(Saved entries)
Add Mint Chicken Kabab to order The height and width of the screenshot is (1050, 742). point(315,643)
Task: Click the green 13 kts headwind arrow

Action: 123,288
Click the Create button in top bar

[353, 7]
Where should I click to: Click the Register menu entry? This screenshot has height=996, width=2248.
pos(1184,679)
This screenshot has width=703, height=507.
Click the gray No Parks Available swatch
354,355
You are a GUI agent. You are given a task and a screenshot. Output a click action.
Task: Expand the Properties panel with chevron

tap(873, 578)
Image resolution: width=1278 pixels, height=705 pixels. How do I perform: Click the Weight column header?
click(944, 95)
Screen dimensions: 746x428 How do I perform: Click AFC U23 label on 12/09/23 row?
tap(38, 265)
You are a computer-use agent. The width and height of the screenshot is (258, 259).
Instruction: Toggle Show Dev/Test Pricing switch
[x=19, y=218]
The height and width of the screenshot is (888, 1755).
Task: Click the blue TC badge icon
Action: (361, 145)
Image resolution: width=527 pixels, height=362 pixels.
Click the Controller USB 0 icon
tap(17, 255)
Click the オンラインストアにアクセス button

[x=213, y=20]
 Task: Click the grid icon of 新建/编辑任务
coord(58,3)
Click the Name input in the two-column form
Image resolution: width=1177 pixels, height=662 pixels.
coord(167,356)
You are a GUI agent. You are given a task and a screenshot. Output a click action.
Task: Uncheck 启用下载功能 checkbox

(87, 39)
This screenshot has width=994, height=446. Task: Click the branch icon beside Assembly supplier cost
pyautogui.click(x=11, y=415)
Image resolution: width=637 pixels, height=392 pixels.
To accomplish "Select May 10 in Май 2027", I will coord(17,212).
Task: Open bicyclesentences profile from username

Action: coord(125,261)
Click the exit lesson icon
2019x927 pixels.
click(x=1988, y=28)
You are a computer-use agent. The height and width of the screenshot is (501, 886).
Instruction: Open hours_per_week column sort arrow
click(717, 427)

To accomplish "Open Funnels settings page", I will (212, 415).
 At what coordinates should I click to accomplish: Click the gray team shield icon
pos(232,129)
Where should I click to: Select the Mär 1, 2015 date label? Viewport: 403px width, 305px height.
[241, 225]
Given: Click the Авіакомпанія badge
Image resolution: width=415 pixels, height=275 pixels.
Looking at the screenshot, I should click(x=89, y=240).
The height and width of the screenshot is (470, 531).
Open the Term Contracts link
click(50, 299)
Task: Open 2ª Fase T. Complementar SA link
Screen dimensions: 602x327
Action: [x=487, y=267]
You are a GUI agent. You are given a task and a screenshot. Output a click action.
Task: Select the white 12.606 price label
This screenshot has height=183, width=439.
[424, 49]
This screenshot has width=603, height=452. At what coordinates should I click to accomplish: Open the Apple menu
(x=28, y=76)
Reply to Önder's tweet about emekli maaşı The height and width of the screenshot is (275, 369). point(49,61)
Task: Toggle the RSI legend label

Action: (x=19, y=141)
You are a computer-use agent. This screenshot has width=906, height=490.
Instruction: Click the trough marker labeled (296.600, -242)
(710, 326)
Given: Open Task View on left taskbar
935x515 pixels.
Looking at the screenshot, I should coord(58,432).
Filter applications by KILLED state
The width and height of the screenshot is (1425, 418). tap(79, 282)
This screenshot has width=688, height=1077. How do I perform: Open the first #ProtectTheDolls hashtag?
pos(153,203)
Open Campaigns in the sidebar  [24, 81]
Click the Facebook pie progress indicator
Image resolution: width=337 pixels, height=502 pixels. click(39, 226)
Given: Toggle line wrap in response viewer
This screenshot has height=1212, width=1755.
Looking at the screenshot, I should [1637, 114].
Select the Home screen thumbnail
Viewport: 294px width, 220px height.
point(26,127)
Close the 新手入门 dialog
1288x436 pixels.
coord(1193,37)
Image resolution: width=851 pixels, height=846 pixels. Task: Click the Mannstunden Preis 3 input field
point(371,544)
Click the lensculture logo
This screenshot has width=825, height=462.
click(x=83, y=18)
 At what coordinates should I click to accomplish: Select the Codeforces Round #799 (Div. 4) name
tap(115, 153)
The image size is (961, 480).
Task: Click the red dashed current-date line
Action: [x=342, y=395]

Work task
The line containing "At what coordinates should I click to accomplish: Select" begins the span, and the last line of the records above ends it. Return that span exactly, and nothing outside it.

Solution for this exercise
 At what coordinates should I click to accomplish: Select the Codeforces Round #799 (Div. 4) name
tap(115, 153)
The image size is (961, 480).
Task: Click the red dashed current-date line
Action: [x=342, y=395]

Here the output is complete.